On Fri, Jan 20, 2023 at 04:42:26PM -0600, Tom Lendacky wrote:
> On 1/20/23 13:55, Kalra, Ashish wrote:
> > On 1/20/2023 11:50 AM, Jason Gunthorpe wrote:
> > > On Fri, Jan 20, 2023 at 11:01:21AM -0600, Kalra, Ashish wrote:
> > > 
> > > > We basically get the RMP #PF from the IOMMU because there is a page size
> > > > mismatch between the RMP table and the IOMMU page table. The RMP table's
> > > > large page entry has been smashed to 4K PTEs to handle page
> > > > state change to
> > > > shared on 4K mappings, so this change has to be synced up with the IOMMU
> > > > page table, otherwise there is now a page size mismatch between RMP table
> > > > and IOMMU page table which causes the RMP #PF.
> > > 
> > > I understand that, you haven't answered my question:
> > > 
> > > Why is the IOMMU being programmed with pages it cannot access in the
> > > first place?
> > > 
> > 
> > I believe the IOMMU page tables are setup as part of device pass-through
> > to be able to do DMA to all of the guest memory, but i am not an IOMMU
> > expert, so i will let Suravee elaborate on this.
> 
> Right. And what I believe Jason is saying is, that for SNP, since we know we
> can only DMA into shared pages, there is no need to setup the initial IOMMU
> page tables for all of guest memory. Instead, wait and set up IOMMU mappings
> when we do a page state change to shared and remove any mappings when we do
> a page state change to private.

Correct.

I don't know the details of how the shared/private works on AMD, eg if
the hypervisor even knows of the private/shared transformation..

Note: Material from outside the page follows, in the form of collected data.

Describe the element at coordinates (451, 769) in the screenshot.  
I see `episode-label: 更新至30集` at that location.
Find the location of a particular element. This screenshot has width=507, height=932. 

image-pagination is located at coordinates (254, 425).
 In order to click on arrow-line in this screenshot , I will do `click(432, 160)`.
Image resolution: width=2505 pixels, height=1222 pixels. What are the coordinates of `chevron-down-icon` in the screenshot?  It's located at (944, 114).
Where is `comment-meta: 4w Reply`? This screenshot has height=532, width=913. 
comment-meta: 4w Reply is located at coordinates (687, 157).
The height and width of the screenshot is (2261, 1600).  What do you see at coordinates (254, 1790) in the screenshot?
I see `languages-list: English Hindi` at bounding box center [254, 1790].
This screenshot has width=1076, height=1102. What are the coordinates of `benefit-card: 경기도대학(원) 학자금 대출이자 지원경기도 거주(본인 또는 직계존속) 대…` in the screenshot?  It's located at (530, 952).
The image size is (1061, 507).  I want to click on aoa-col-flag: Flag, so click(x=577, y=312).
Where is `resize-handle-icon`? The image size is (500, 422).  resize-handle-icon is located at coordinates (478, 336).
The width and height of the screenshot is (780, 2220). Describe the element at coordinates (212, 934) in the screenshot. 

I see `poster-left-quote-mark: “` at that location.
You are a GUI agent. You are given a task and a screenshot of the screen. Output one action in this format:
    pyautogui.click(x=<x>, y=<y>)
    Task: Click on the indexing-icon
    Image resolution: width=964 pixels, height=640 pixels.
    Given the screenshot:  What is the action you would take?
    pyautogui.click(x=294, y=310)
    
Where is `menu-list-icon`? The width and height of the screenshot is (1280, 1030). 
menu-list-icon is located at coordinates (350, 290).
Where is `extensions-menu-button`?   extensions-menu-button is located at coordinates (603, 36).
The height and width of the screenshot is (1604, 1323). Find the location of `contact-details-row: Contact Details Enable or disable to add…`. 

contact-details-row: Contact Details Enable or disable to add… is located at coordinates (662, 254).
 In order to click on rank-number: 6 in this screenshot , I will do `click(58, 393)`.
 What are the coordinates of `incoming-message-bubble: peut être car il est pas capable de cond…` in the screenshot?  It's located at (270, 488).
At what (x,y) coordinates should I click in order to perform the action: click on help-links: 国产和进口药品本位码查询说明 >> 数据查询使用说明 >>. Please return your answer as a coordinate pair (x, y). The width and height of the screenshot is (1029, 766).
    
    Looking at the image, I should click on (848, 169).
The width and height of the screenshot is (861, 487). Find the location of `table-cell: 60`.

At the very worst I suppose if you just turn on the vIOMMU it should
just start working as the vIOMMU mode should make the paging
dynamic. eg virtio-iommu or something general might even do the job.

Pinning pages is expensive, breaks swap, defragmentation and wastes a
lot of iommu memory. Given that the bounce buffers really shouldn't be
reallocated constantly I'd expect vIOMMU to be performance OK.

This solves the page size mistmatch issue because the iommu never has
a PFN installed that would generate a RMP #PF. The iommu can continue
to use large page sizes whenever possible.

It seems to me the current approach of just stuffing all memory into
the iommu is a just a shortcut to get something working.

Otherwise, what I said before is still the case: only the VMM knows
what it is doing. It knows if it is using a model where it programs
private memory into the IOMMU so it knows if it should ask the kernel
to use a 4k iommu page size.

Trying to have the kernel guess what userspace is doing based on the
kvm is simply architecturally wrong.